The past year has seen high-profile media coverage about the maltreatment of children – from children groomed for sex by gangs of men, to cases of horrific abuse and neglect such as those of Daniel Pelka and Keanu Williams. GPs are well-placed to spot early signs of abuse or risk factors that may transcend into abuse. In primary care, GPs remain the first point of contact for most health problems. A GP partner or regular salaried GP is more likely to have a wider understanding of family dynamics. However, there are some general indicators that locum doctors should be aware of and look out for. These include (but would not be limited to):
- Family environment
- Frequency of attendances
- Avoiding certain carers/seeing a different GP at each visit
- Number of calls to OOH
- A+E attendances
- Presentation with unusual injuries and/or bruising patterns
- Behavioural problems
- Difficult interactions with parents/carers/adults/older children
- Age-inappropriate sexualised play/knowledge
- Developmental problems
- Self-harming.
Family environment
One of the most effective ways of ensuring that children are safeguarded is by working in partnership with parents and carers.
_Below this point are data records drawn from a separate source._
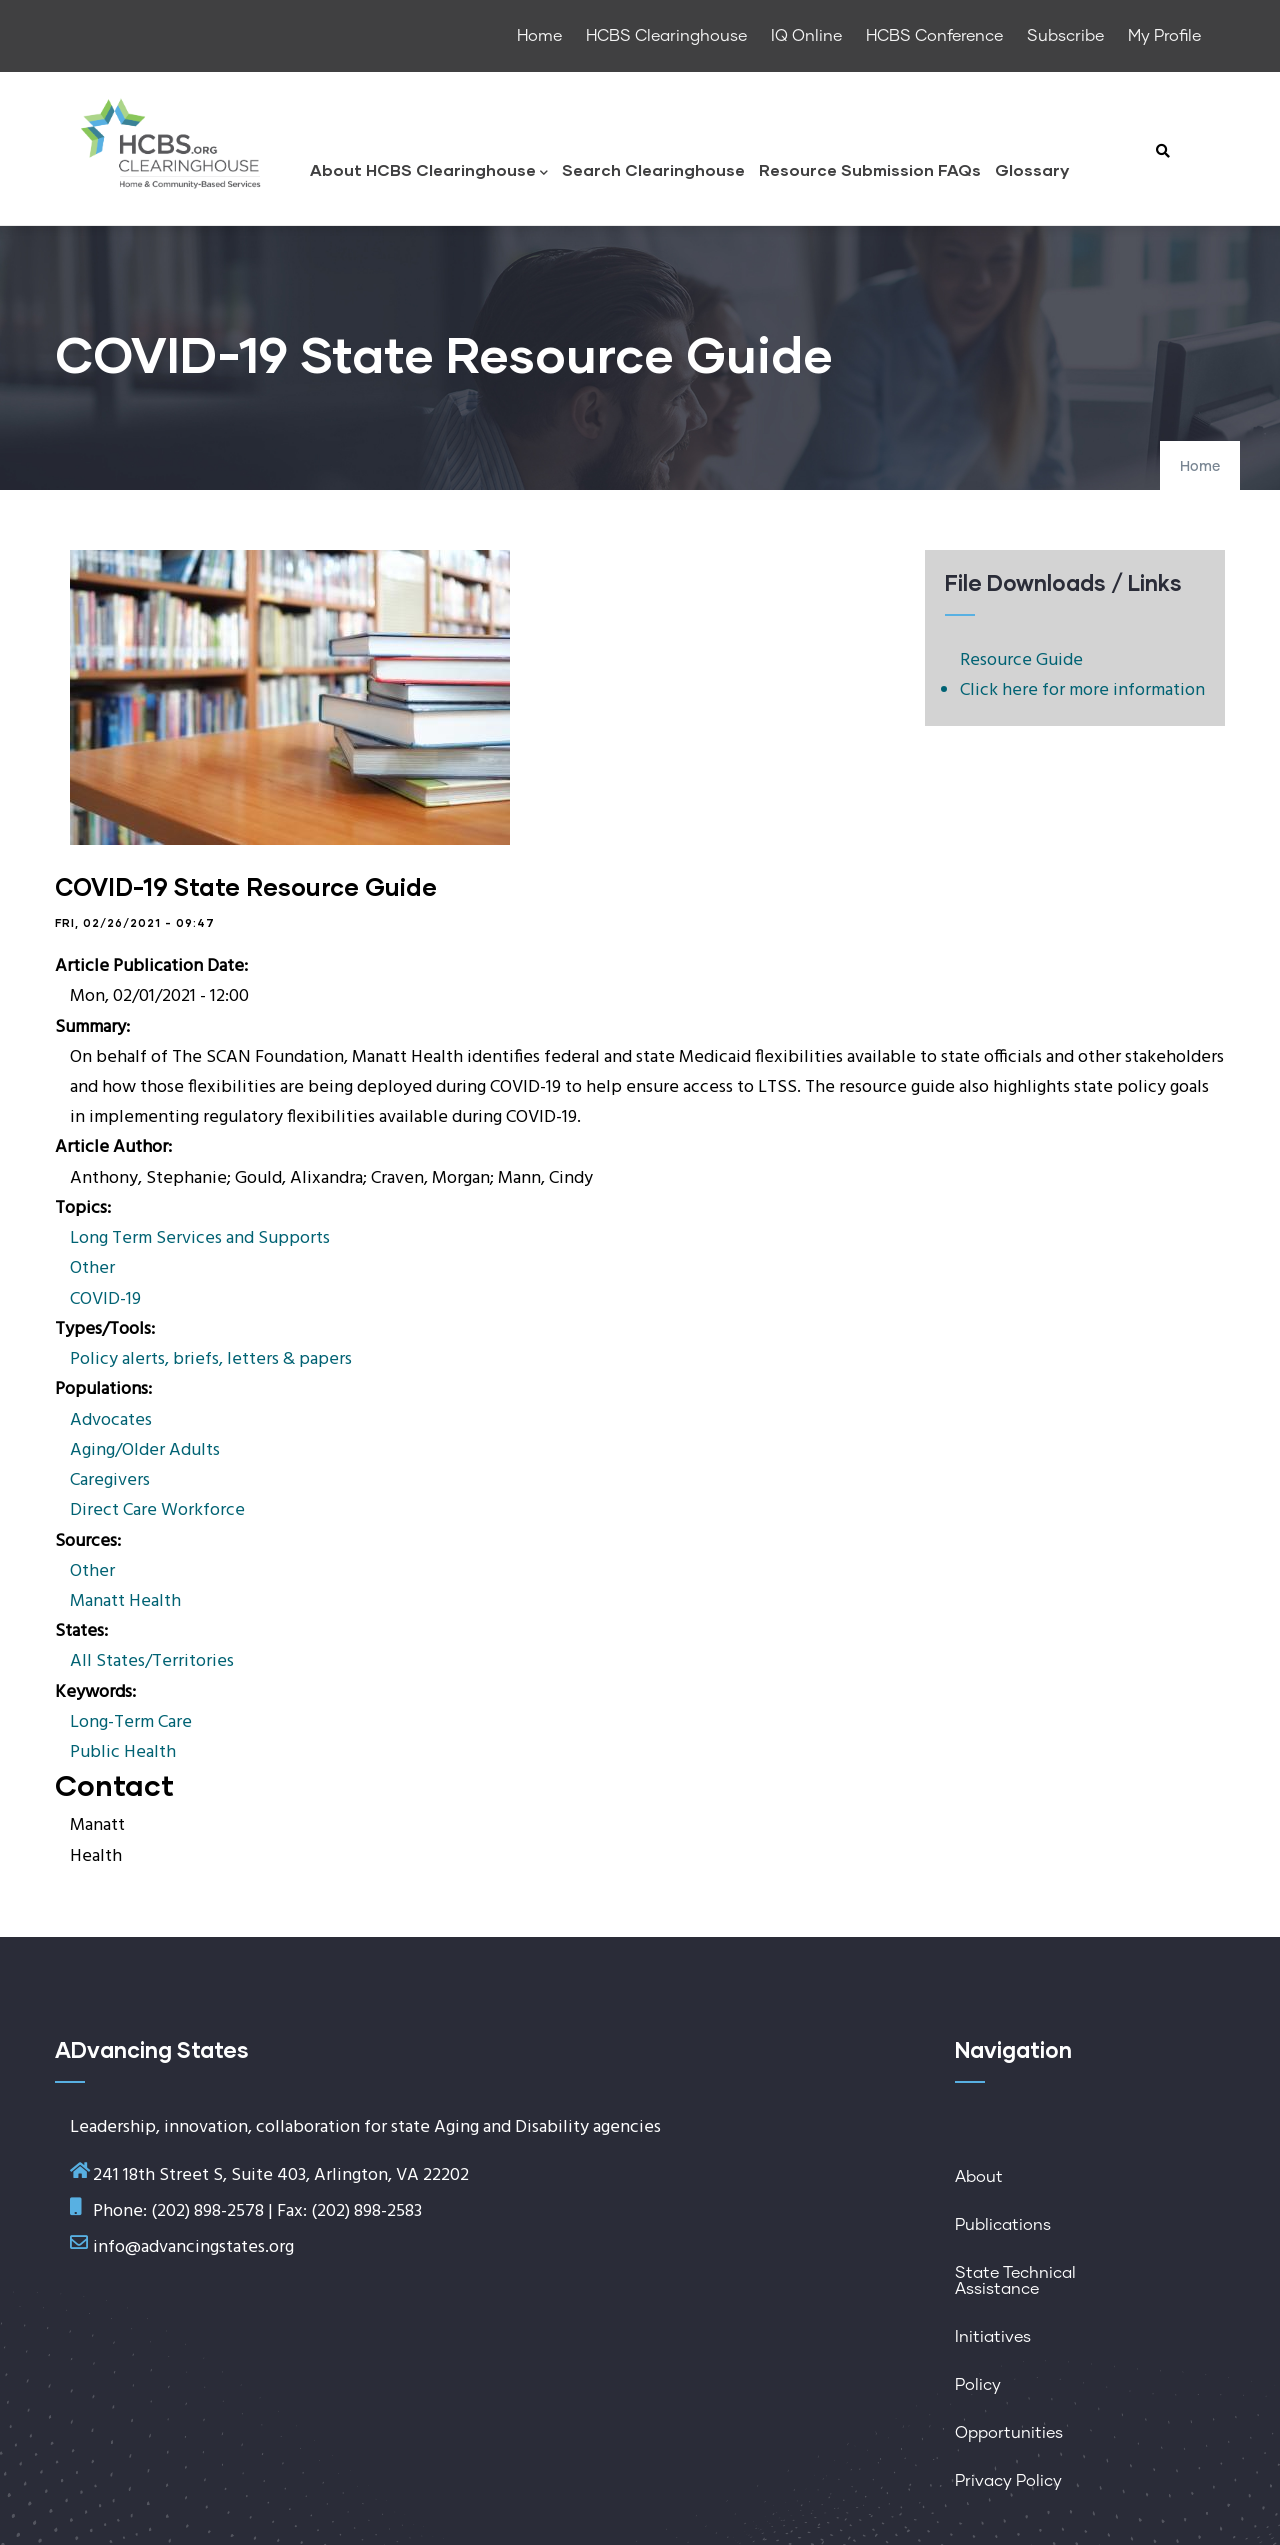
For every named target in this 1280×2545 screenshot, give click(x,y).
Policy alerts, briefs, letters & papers (211, 1359)
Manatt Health (125, 1601)
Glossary (1032, 169)
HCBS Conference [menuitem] (934, 36)
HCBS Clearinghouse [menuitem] (666, 36)
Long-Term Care (131, 1722)
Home (1200, 467)
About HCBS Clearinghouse (429, 171)
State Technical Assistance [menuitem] (1015, 2281)
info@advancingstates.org (193, 2247)
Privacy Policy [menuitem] (1008, 2481)
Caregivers (110, 1480)
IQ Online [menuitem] (806, 36)
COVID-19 (105, 1299)
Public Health (123, 1752)
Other (92, 1268)
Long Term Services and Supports (200, 1238)
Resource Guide (1021, 660)
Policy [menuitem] (978, 2385)
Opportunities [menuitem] (1009, 2433)
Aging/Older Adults (145, 1450)
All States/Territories (152, 1661)
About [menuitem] (979, 2177)
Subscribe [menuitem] (1065, 36)
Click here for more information (1082, 690)
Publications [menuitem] (1003, 2225)
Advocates (111, 1420)
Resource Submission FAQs (870, 169)
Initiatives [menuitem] (993, 2337)
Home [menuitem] (539, 36)
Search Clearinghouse (653, 169)
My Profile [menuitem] (1164, 36)
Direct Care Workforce (157, 1510)
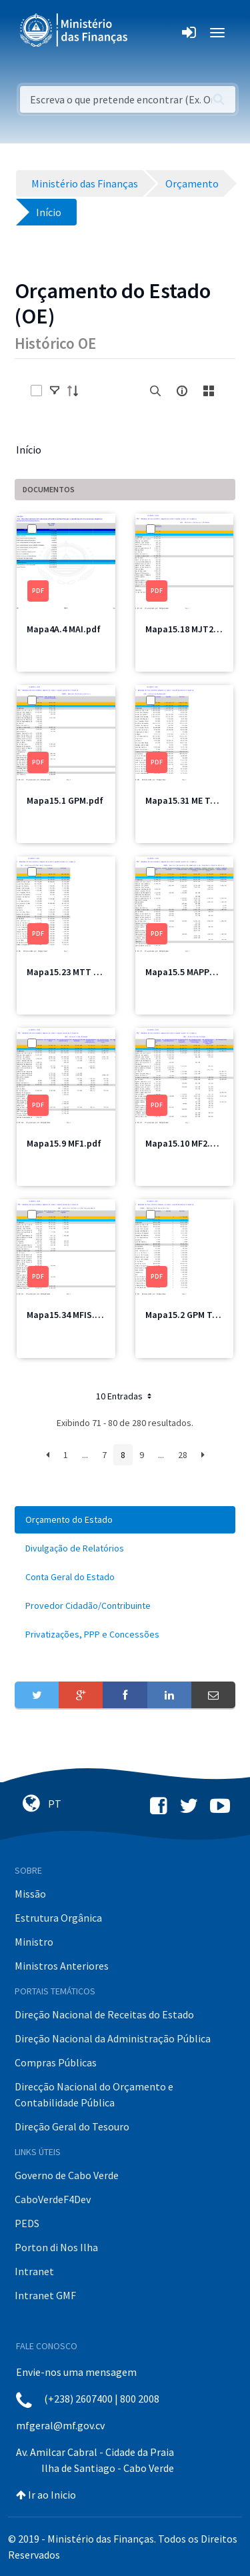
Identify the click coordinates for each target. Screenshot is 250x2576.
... (85, 1455)
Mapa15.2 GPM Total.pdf (196, 1315)
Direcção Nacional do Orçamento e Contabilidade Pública (94, 2094)
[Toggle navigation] (149, 32)
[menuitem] (125, 1519)
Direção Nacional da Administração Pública (113, 2038)
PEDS (27, 2223)
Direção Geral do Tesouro (72, 2126)
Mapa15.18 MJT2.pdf (188, 629)
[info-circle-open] (182, 391)
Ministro (34, 1941)
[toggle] (54, 391)
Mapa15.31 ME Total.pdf (195, 800)
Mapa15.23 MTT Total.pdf (80, 972)
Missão (30, 1893)
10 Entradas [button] (125, 1396)
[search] (155, 391)
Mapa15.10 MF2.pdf (185, 1143)
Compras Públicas (56, 2062)
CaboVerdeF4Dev (53, 2199)
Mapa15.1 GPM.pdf (65, 800)
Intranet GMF (45, 2295)
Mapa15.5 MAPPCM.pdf (192, 972)
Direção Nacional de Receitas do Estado (104, 2014)
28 (182, 1455)
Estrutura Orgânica (58, 1917)
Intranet (34, 2271)
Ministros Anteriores (62, 1965)
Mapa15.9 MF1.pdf (64, 1143)
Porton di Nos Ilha (56, 2247)
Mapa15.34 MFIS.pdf (68, 1315)
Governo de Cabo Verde (67, 2175)
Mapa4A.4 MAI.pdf (64, 629)
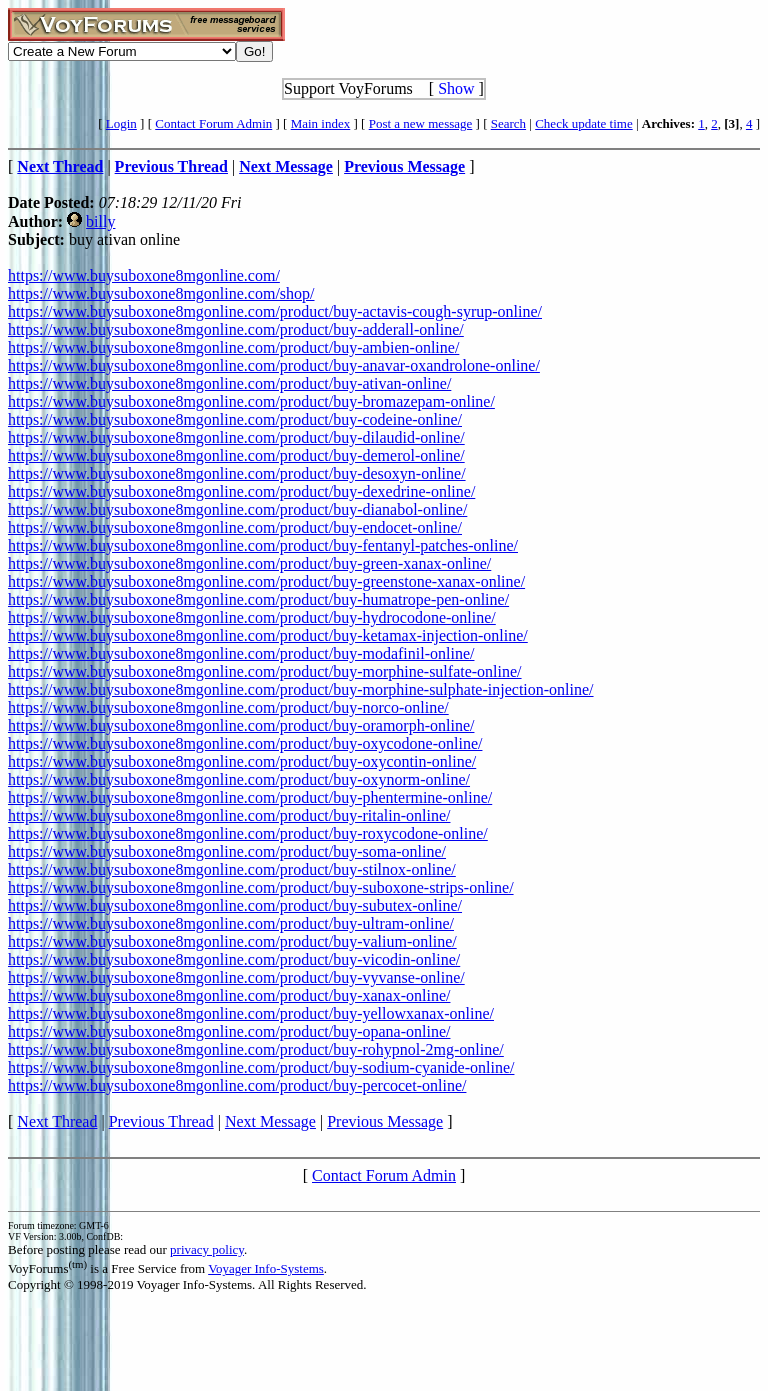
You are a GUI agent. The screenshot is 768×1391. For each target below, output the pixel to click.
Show (456, 88)
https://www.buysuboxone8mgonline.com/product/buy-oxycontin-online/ (242, 761)
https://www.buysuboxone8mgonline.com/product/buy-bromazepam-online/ (251, 401)
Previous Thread (161, 1121)
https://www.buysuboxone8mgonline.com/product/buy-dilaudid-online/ (236, 437)
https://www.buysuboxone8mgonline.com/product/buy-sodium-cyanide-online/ (261, 1067)
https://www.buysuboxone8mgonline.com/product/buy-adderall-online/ (236, 329)
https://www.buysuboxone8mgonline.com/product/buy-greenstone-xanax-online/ (266, 581)
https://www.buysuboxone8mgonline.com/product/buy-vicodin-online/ (234, 959)
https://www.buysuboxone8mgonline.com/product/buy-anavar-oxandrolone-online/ (274, 365)
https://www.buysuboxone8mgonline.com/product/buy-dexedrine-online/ (241, 491)
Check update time (583, 123)
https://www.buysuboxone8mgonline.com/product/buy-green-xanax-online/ (249, 563)
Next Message (270, 1121)
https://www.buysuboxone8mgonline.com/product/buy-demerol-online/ (236, 455)
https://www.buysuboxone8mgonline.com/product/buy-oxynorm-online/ (239, 779)
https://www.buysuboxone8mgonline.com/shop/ (161, 293)
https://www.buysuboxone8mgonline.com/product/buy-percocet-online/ (237, 1085)
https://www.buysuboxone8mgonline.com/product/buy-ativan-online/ (229, 383)
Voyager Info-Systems (266, 1268)
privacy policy (207, 1249)
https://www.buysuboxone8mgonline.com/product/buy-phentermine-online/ (250, 797)
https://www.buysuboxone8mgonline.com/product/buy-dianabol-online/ (237, 509)
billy (100, 221)
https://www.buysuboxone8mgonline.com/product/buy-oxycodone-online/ (245, 743)
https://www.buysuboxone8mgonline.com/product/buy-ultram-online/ (231, 923)
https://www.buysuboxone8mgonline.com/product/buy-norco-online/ (228, 707)
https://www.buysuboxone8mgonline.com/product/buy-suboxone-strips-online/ (261, 887)
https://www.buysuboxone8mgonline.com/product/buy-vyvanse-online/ (236, 977)
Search (508, 123)
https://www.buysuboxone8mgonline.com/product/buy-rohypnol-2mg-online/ (256, 1049)
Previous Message (385, 1121)
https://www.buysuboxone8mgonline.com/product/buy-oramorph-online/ (241, 725)
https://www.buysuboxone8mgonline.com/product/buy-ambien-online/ (233, 347)
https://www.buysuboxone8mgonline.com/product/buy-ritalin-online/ (229, 815)
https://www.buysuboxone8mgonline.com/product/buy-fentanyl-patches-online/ (263, 545)
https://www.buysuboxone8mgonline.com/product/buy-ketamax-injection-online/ (268, 635)
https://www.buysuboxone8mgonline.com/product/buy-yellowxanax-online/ (251, 1013)
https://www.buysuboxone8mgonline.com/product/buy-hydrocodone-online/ (252, 617)
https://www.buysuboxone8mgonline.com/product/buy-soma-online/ (227, 851)
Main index (321, 123)
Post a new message (421, 123)
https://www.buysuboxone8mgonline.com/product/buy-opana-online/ (229, 1031)
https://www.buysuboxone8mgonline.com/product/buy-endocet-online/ (235, 527)
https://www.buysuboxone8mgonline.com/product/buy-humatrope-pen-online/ (258, 599)
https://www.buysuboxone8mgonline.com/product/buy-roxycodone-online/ (248, 833)
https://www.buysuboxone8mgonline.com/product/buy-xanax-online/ (229, 995)
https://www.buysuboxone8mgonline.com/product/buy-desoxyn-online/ (237, 473)
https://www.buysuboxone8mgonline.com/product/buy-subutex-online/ (235, 905)
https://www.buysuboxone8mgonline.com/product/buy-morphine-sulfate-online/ (265, 671)
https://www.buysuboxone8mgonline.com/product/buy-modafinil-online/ (241, 653)
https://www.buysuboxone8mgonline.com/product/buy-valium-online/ (232, 941)
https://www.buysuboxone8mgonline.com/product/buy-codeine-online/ (235, 419)
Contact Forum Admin (213, 123)
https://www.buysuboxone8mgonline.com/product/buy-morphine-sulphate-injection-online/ (301, 689)
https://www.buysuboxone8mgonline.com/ (144, 275)
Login (121, 123)
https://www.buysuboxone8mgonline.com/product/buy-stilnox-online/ (232, 869)
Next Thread (57, 1121)
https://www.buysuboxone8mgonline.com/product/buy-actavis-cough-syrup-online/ (275, 311)
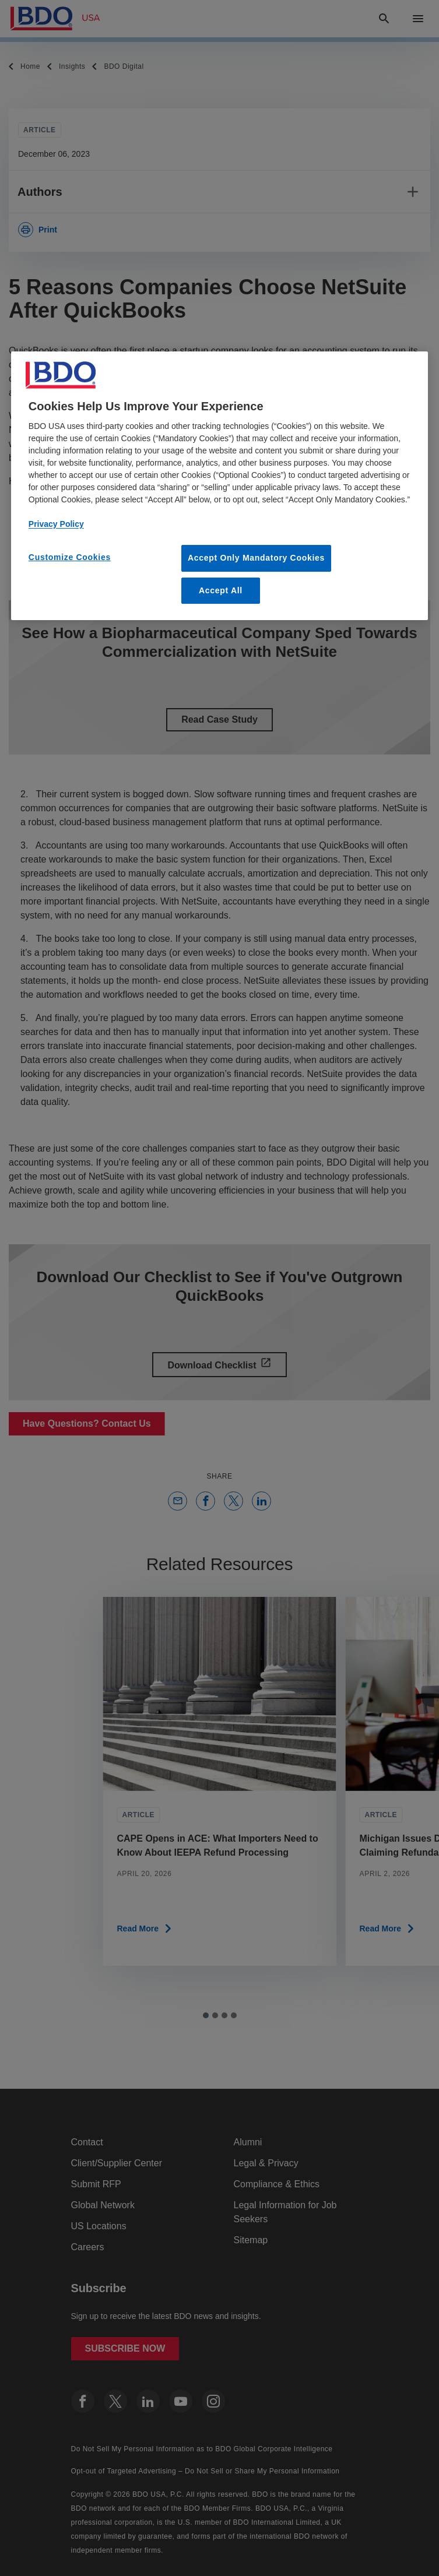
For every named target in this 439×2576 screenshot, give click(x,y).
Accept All (221, 590)
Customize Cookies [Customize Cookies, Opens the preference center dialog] (70, 557)
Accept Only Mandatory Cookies (256, 557)
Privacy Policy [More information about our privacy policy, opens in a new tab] (56, 524)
A GP may be the first to recognise parental and/or carer health problems, or behaviour in an individual that might pose a risk to children and young people. Locum doctors should be aware of possible parental risk factors including domestic abuse, drug and alcohol abuse, and a history of abuse or offending; all of which might impact on parenting quality and childcare abilities. GPs should be vigilant in identifying potentially vulnerable mothers and families in difficulty, for example, at the antenatal booking appointment.